Teniendo en cuenta tu producción, da la impresión de que Neuros Aires podría ser también una representación teatral. ¿Nunca te has planteado hacer una obra en la que el personaje principal sea Marc Caellas?
Varios amigos me lo han sugerido, sí, pero sospecho que sentiría mucha timidez e inseguridad con el hecho de estar en escena soportando todas esas miradas escrutadoras. En última instancia, se trata de encontrar la forma adecuada, y de momento no lo vi claro ni necesario. Además, yo creo que el personaje Marc Caellas no es interesante por sí mismo, sino, si acaso, por las relaciones que teje o por cierta capacidad de sacar a otros personajes de sus zonas de confort, de cambiarles la máscara para desvelar un yo desviado.
Y como narrador, ¿a qué otros autores te sientes hermanado?
Este último año me he sentido muy hermanado con Josep Roth. Su manera de mirar la ciudad, en este caso Berlín, es fascinante. Esta manera de poner el cuerpo y convertirse en un personaje distinto en función del punto de vista que quiera adoptar. A ratos es un flaneur, a ratos un charlatán o un reportero, a veces se pone la máscara de escritor satírico, otras la del sesudo analista. Roth era muy crítico con el periodismo que sólo ofrece información. Pensaba que de esta manera sólo conseguían dejar escapar la realidad que pretendían capturar. “Lo único que puede ‘reproducir’ el acontecimiento es una expresión moldeada, artística, que contenga la materia prima, como el mineral contiene hierro y mercurio el espejo”, escribió. Me parece que el proyecto literario de Svetlana Alexiévich es de los más revolucionarios de los últimos años. Eso que dice sobre que la historia no está escrita, que la escribimos nosotros en cada párrafo, que nosotros decidimos si los gritos nacen ahogados o no. Brutal. Recuerdo también que hace dos veranos me hermané con Anaïs Nin. Sus diarios son maravillosos. El erotismo y el sexo como vía de conocimiento, como motor de creación, como búsqueda espiritual. En esa línea, también me dejó estupefacto la autobiografía de la poeta Dianne di Prima, con esa manera de destilar belleza de cualquier aspecto de su vida. A Bolaño siempre lo siento cerca, vigilante, exigente. En esta pandemia me he amigado con su poesía, que para él era lo más importante. Envidio las dotes de observación de Josep Pla. Y su incansable energía conversadora. ¡Y luego está Malcolm Lowry! Creo que si sólo pudiera llevarme un libro a una isla desierta, ése sería Bajo el volcán. Ahí está todo.
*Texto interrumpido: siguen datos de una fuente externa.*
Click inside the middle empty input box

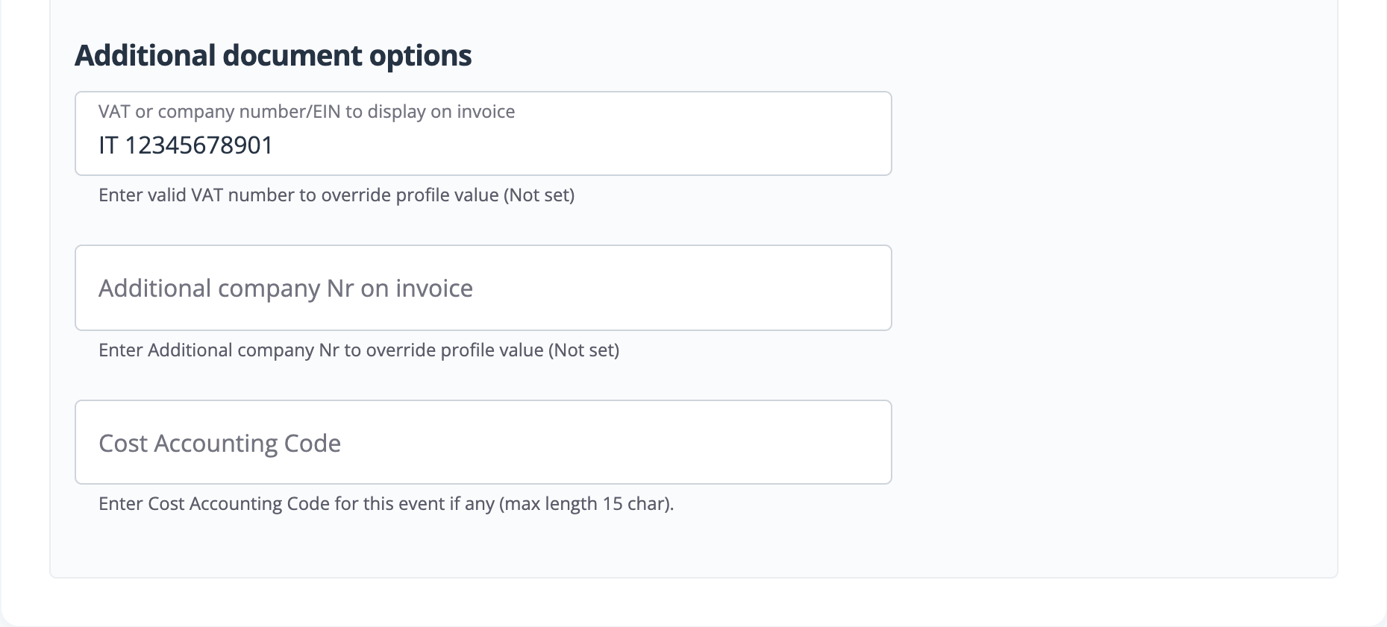tap(671, 288)
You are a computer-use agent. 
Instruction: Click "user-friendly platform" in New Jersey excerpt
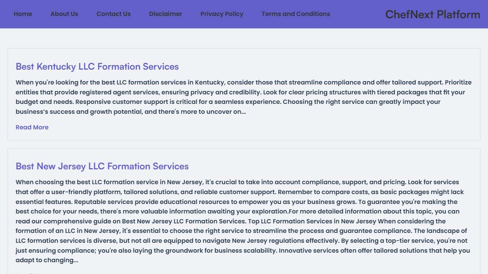pos(87,192)
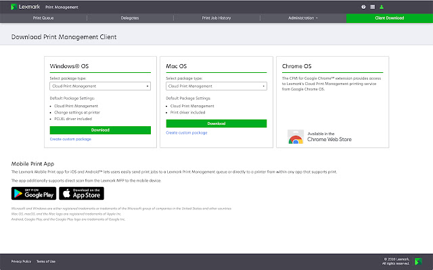This screenshot has width=433, height=270.
Task: Expand Windows OS package type dropdown
Action: [x=100, y=86]
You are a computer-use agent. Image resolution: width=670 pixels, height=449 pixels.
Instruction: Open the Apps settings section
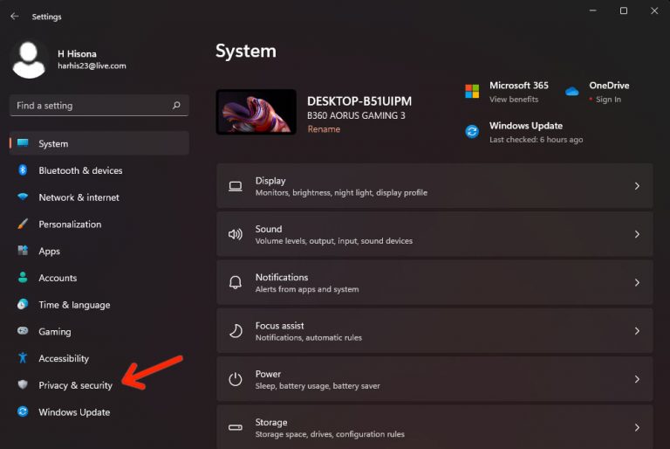(x=50, y=252)
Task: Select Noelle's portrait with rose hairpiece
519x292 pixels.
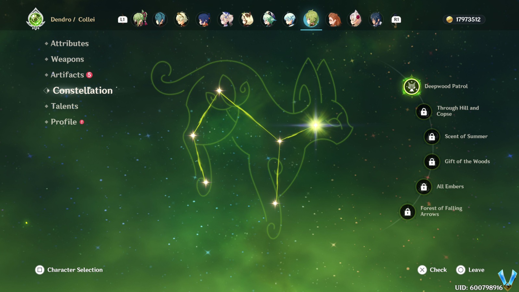Action: pyautogui.click(x=355, y=19)
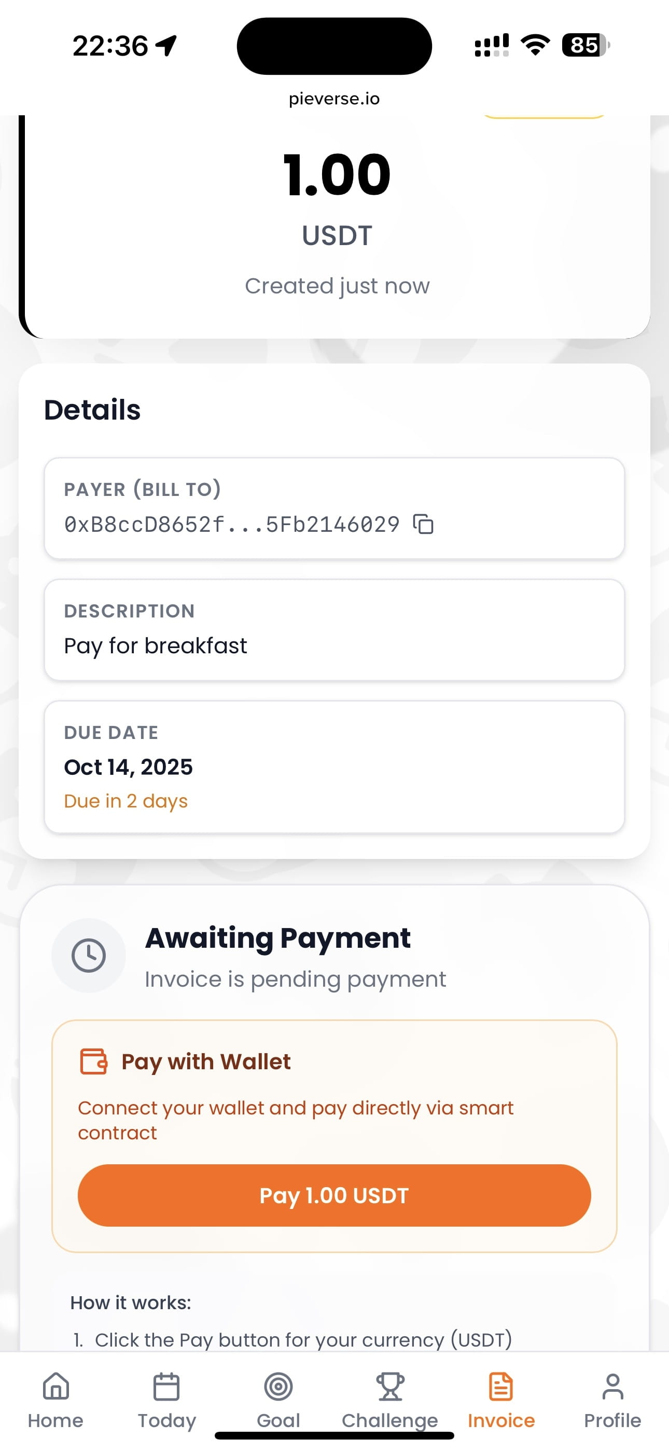Tap the Home tab icon
Viewport: 669px width, 1452px height.
click(56, 1386)
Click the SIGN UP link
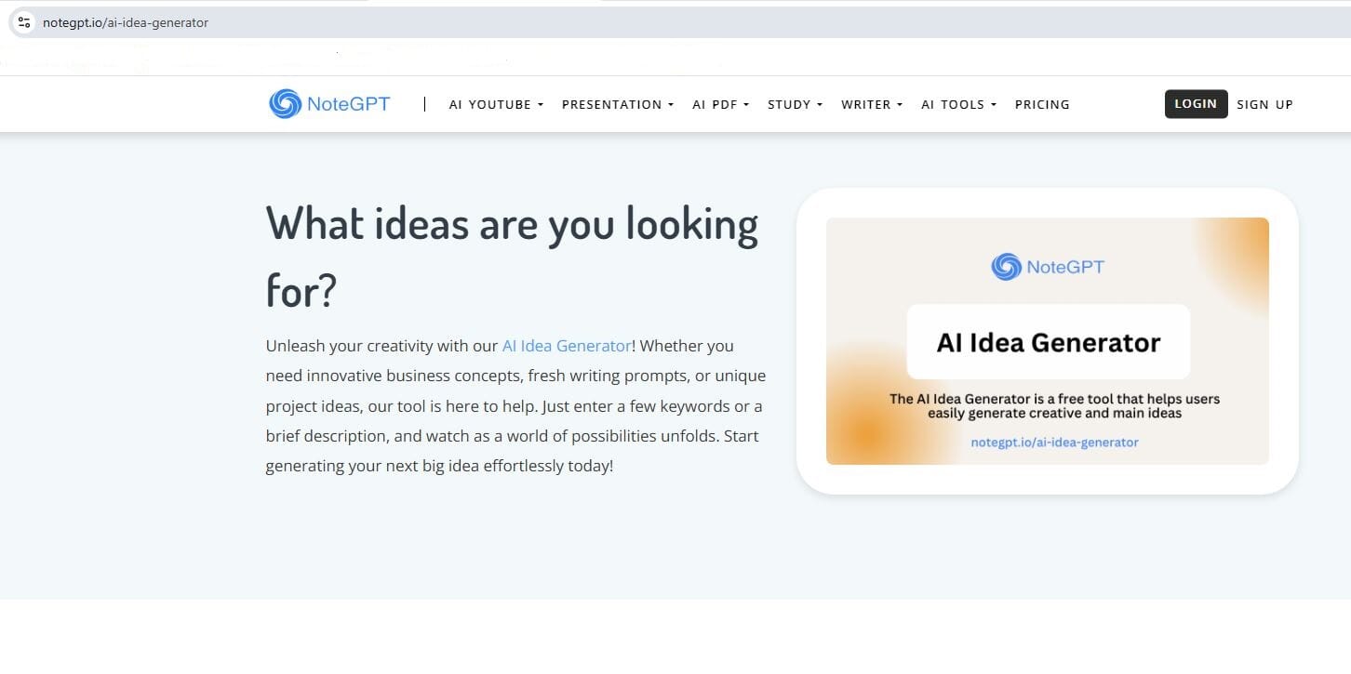 tap(1264, 105)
¿Tienes algún otro proyecto en mente? ¿Alguna otra ciudad que diseccionar a partir de tus particulares experiencias?
Estoy tomando notas y abriendo carpetas sobre México. Aún no sé cómo será el libro, pero será picante, eso seguro. Es posible que desborde el espacio urbano, porque siento que esa etapa ya está cerrada con Neuros Aires y porque el México que me interpela está hecho de peyote, mezcal, polvo, cactus, volcanes, mar, o sea naturaleza en su estado bruto. Pero aún tengo que pasar tiempo allá… También hay otro proyecto en marcha con David G. Torres sobre la inutilidad del trabajo, aún en fase incipiente, y para el que necesitaremos la ayuda de los siempre necesarios mecenas.